Problem: Line by line, copy out the data that follows.

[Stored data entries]
=== Section Start ===
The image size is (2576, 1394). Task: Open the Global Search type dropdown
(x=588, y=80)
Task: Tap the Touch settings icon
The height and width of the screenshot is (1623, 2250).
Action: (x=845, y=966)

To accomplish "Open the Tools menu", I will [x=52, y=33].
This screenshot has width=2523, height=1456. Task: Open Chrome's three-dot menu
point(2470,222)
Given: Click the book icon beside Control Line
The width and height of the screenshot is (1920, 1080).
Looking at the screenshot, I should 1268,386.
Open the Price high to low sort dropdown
=== Section End ===
Problem solution:
The image size is (2576, 1394). Task: Open the Global Search type dropdown
(x=588, y=80)
Task: Tap the Touch settings icon
The height and width of the screenshot is (1623, 2250).
Action: (x=845, y=966)

To accomplish "Open the Tools menu", I will [x=52, y=33].
This screenshot has width=2523, height=1456. Task: Open Chrome's three-dot menu
point(2470,222)
Given: Click the book icon beside Control Line
The width and height of the screenshot is (1920, 1080).
Looking at the screenshot, I should 1268,386.
Open the Price high to low sort dropdown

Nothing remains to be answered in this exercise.